According to documents accessed under the RTI law, the government has taken control over the CIC's purse strings and placed them in the hands of department of personnel and training secretary (DoPT) Sanjay Kothari.
The move followed the vacancy in the chief information commissioner's post since 22 August and an SOS sent by the commission's secretary TY Das.
"In the absence of chief information commissioner, the financial powers... will be exercised by secretary (personnel)," the DoPT under secretary Sarita Nair said in a letter to the CIC last month.
The decision came on a request for an early decision from the CIC secretary, worried that the vacancy would bring work at the transparency watchdog to a grinding halt. Das had cautioned that the commission had been left with no administrative head "with the requisite administrative and financial powers".
"This is unfortunate," said RTI activist Lokesh Batra. "How does one expect the commission to function independently when it has to run to the civil service - whose cases it would be adjudicating - for everything," he said.
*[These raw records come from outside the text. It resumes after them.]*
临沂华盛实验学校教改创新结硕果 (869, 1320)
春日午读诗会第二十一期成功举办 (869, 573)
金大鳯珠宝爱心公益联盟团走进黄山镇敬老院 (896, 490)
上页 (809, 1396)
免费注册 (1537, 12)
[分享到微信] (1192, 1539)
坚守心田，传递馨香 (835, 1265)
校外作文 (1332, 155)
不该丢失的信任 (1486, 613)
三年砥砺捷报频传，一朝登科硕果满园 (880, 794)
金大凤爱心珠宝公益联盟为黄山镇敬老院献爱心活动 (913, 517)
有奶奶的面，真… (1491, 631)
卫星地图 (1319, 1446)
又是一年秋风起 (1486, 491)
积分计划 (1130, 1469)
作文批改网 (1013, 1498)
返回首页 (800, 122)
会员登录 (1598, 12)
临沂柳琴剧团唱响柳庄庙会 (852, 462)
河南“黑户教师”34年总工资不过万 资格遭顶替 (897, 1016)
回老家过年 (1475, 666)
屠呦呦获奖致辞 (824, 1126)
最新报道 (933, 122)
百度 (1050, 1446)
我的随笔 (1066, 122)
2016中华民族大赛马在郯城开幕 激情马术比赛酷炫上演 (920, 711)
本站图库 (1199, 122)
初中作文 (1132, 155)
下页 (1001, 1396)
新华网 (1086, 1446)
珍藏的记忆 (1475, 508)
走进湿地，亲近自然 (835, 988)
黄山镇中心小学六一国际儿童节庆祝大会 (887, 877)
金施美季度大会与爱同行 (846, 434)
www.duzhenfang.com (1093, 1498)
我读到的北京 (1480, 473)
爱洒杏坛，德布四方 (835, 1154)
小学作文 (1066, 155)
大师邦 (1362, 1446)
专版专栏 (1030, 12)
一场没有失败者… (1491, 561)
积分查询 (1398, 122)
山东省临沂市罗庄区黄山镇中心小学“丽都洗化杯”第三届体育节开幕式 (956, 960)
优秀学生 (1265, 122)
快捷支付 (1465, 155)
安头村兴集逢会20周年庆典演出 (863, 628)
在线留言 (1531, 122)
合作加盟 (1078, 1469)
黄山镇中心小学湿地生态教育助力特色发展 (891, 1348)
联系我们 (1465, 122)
The post has been vacant since August 22 when Rajiv Mathur stepped down on completing his tenure. Unlike other laws, the RTI Act does not have any provision to temporarily designate any other commissioner as the chief.
Prominent RTI activists such as Anjali Bhardwaj have already spoken against the delay that had raised questions about the legal sanctity of the CIC's decisions.
A central information commissioner - speaking on condition of anonymity - said they had decided to hold a "brainstorming" session with their predecessors as a symbolic event. "We don't have a leader who can take decisions," he lamented.